═══ INPUT
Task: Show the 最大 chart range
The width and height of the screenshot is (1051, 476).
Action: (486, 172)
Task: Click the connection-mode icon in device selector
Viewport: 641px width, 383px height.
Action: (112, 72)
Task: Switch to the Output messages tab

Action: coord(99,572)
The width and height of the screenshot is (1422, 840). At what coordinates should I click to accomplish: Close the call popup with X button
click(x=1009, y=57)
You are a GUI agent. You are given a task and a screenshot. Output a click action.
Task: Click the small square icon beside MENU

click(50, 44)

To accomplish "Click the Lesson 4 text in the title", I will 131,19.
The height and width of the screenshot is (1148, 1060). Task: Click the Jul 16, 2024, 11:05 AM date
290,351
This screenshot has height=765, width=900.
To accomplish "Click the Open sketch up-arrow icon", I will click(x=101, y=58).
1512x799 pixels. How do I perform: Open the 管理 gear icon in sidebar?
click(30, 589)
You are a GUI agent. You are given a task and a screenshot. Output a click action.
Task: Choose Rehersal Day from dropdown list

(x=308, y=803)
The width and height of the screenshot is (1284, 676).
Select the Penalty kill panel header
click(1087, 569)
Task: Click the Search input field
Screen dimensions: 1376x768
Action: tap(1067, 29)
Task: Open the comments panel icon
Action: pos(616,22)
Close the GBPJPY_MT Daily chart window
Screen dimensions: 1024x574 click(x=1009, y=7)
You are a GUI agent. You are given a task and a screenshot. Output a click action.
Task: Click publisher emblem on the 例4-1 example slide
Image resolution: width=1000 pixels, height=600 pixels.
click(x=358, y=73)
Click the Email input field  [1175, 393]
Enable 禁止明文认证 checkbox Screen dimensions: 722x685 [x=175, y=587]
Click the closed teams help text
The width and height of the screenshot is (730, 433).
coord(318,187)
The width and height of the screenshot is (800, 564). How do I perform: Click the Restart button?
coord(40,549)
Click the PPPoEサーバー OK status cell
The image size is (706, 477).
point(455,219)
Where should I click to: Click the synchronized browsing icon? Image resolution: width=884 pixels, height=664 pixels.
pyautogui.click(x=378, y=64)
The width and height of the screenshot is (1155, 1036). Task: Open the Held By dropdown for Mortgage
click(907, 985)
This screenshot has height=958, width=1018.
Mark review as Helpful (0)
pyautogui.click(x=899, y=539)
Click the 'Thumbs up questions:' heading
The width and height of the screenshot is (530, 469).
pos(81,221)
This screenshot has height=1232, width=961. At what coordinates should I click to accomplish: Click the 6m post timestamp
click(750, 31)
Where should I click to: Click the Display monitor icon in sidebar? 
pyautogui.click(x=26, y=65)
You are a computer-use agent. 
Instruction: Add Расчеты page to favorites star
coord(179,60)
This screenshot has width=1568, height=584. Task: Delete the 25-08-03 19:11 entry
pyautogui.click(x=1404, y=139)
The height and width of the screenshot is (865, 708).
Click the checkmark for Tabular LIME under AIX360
══════
*WORK ITEM*: Only the lines from the one bearing "Where should I click to: Click the synchronized" through the end of the entries above belong in the answer, each one exactly as given.

*SOLVED EXERCISE*:
Where should I click to: Click the synchronized browsing icon? Image resolution: width=884 pixels, height=664 pixels.
pyautogui.click(x=378, y=64)
The width and height of the screenshot is (1155, 1036). Task: Open the Held By dropdown for Mortgage
click(907, 985)
This screenshot has height=958, width=1018.
Mark review as Helpful (0)
pyautogui.click(x=899, y=539)
Click the 'Thumbs up questions:' heading
The width and height of the screenshot is (530, 469).
pos(81,221)
This screenshot has height=1232, width=961. At what coordinates should I click to accomplish: Click the 6m post timestamp
click(750, 31)
Where should I click to: Click the Display monitor icon in sidebar? 
pyautogui.click(x=26, y=65)
You are a computer-use agent. 
Instruction: Add Расчеты page to favorites star
coord(179,60)
This screenshot has width=1568, height=584. Task: Delete the 25-08-03 19:11 entry
pyautogui.click(x=1404, y=139)
The height and width of the screenshot is (865, 708).
Click the checkmark for Tabular LIME under AIX360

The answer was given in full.